■ **GIVEN INSTRUCTION**
Reproduce the entries verbatim, beginning at the line that contains "Task: Toggle visibility" and stopping after the line that contains "The height and width of the screenshot is (454, 567).".

[Lines of data]

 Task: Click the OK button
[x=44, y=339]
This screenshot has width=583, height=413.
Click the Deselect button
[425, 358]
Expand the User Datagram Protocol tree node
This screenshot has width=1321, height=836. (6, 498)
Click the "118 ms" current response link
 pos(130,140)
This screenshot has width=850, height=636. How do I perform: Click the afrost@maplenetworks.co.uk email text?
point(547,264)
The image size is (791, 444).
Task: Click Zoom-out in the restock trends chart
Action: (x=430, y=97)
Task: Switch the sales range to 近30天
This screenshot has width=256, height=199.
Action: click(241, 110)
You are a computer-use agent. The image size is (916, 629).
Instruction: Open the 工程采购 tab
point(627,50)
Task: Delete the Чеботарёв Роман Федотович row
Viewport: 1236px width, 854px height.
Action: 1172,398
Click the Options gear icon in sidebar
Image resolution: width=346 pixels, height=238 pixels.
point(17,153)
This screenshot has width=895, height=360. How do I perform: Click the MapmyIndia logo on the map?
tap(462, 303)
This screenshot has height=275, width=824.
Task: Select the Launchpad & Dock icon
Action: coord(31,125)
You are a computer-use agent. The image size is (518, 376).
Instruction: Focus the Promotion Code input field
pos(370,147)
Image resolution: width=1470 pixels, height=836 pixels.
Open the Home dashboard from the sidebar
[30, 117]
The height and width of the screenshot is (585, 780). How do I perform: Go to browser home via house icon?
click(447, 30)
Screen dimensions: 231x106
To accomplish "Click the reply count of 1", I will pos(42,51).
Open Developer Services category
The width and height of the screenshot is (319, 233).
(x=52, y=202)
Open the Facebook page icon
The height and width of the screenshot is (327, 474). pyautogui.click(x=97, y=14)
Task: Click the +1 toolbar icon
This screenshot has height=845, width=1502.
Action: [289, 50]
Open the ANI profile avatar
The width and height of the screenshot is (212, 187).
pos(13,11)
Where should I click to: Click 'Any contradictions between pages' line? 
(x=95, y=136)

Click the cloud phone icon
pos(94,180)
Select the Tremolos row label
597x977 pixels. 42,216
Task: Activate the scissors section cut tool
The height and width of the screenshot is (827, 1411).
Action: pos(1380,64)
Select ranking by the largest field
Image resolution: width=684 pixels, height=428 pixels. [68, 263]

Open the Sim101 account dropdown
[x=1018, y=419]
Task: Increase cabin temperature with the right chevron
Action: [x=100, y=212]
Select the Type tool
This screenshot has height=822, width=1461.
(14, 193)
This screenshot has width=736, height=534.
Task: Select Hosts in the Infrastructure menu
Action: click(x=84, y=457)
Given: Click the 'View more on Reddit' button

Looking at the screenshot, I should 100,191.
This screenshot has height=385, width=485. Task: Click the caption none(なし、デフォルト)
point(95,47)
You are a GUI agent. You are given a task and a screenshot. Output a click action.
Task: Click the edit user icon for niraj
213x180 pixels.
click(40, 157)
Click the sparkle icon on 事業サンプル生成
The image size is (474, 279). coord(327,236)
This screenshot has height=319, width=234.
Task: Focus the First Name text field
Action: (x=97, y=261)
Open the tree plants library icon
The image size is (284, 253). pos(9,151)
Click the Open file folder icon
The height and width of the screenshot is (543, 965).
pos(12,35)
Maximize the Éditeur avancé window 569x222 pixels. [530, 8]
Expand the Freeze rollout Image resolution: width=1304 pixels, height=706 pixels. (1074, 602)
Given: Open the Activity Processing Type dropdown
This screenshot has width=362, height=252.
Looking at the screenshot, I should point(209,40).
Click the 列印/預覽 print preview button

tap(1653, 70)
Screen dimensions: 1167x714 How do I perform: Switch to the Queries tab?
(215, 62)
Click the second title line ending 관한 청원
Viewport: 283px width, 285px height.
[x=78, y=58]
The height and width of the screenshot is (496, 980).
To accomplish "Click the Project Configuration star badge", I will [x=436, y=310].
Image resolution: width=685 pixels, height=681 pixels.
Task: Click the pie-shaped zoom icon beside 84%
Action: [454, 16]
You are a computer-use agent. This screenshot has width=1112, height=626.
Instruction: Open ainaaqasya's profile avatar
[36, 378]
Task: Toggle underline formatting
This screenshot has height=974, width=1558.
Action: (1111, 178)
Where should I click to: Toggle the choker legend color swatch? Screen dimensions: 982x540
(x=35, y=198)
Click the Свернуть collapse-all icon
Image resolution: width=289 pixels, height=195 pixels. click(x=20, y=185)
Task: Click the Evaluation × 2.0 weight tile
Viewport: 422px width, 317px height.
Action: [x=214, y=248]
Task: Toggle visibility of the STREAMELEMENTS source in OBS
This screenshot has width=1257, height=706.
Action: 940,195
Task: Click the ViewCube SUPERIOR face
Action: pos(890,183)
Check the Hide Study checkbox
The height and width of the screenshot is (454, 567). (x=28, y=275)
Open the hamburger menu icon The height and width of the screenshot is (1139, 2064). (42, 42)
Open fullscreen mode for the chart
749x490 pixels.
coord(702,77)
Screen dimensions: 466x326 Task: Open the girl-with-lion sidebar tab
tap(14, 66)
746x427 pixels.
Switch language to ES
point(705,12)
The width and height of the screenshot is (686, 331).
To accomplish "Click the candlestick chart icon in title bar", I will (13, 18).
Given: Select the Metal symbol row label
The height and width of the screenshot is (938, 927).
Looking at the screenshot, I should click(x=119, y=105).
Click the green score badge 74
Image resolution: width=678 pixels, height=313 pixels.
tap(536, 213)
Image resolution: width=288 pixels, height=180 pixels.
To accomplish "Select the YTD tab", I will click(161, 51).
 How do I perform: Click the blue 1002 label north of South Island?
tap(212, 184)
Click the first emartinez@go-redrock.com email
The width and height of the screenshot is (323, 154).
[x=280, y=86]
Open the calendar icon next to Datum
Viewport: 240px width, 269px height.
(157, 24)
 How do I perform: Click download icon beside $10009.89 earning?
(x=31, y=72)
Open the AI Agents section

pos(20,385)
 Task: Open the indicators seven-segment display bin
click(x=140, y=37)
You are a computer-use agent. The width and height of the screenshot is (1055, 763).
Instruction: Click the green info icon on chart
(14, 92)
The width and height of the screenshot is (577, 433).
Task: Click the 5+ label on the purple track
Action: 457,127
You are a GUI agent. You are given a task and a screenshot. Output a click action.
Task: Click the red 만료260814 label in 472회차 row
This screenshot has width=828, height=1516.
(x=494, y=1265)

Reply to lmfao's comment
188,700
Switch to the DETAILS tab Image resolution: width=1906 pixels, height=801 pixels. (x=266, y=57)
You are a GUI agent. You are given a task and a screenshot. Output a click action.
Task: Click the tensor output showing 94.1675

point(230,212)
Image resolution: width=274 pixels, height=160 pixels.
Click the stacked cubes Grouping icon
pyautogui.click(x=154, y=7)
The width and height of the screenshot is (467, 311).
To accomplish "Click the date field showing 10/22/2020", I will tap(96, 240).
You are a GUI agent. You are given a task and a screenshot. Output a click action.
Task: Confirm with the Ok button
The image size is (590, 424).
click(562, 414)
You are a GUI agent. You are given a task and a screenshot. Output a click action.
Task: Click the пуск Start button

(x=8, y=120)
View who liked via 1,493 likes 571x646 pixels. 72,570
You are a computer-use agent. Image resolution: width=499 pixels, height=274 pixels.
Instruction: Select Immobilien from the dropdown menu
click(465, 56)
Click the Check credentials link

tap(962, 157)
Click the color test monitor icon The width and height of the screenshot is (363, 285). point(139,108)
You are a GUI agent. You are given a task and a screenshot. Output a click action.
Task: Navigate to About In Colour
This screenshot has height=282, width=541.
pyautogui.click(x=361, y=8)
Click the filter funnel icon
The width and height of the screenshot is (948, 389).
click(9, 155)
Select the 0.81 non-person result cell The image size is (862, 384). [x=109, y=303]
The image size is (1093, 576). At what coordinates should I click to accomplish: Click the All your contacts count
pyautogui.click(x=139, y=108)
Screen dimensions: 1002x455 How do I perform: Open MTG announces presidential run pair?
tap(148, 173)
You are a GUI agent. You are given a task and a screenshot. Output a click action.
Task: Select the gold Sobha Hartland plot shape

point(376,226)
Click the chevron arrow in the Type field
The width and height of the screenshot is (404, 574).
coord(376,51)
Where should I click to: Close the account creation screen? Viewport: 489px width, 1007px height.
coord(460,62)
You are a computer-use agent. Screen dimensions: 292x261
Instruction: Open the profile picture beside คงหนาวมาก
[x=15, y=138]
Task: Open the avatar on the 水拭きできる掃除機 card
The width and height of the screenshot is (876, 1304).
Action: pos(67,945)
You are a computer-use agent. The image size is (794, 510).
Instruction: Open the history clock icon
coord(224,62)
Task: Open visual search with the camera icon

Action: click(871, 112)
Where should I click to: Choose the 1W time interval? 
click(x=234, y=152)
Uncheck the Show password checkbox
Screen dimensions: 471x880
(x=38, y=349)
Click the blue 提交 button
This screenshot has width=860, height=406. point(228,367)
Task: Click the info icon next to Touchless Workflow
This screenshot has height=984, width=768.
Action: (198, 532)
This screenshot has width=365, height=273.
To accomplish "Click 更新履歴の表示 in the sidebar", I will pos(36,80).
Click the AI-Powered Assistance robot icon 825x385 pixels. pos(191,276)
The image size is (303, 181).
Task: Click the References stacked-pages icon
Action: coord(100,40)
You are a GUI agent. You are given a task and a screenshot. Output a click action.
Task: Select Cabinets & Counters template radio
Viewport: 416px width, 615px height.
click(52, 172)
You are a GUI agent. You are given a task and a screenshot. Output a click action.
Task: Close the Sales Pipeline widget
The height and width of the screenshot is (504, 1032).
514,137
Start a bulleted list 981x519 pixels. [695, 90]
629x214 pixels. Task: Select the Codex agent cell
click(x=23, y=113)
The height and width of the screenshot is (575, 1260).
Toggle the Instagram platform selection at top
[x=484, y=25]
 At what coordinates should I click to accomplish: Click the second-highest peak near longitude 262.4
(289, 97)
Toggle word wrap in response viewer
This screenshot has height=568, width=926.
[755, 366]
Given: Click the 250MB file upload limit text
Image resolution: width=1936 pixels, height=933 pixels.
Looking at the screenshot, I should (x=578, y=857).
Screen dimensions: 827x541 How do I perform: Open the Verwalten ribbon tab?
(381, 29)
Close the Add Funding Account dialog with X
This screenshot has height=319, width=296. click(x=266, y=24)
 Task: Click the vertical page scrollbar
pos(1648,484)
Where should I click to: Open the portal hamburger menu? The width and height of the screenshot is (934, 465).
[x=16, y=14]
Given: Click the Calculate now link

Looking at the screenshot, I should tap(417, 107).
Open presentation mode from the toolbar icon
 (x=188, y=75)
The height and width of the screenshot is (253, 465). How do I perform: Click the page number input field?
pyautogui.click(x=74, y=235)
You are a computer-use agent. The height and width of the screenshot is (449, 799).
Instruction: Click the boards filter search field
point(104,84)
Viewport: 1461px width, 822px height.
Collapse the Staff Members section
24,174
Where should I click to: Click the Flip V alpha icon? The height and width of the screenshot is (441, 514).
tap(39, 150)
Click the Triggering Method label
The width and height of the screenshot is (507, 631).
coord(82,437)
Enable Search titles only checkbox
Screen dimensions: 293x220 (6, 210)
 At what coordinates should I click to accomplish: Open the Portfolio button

■ **FULL SOLUTION**
Task: Toggle visibility of the STREAMELEMENTS source in OBS
This screenshot has width=1257, height=706.
Action: 940,195
Task: Click the ViewCube SUPERIOR face
Action: pos(890,183)
Check the Hide Study checkbox
The height and width of the screenshot is (454, 567). (x=28, y=275)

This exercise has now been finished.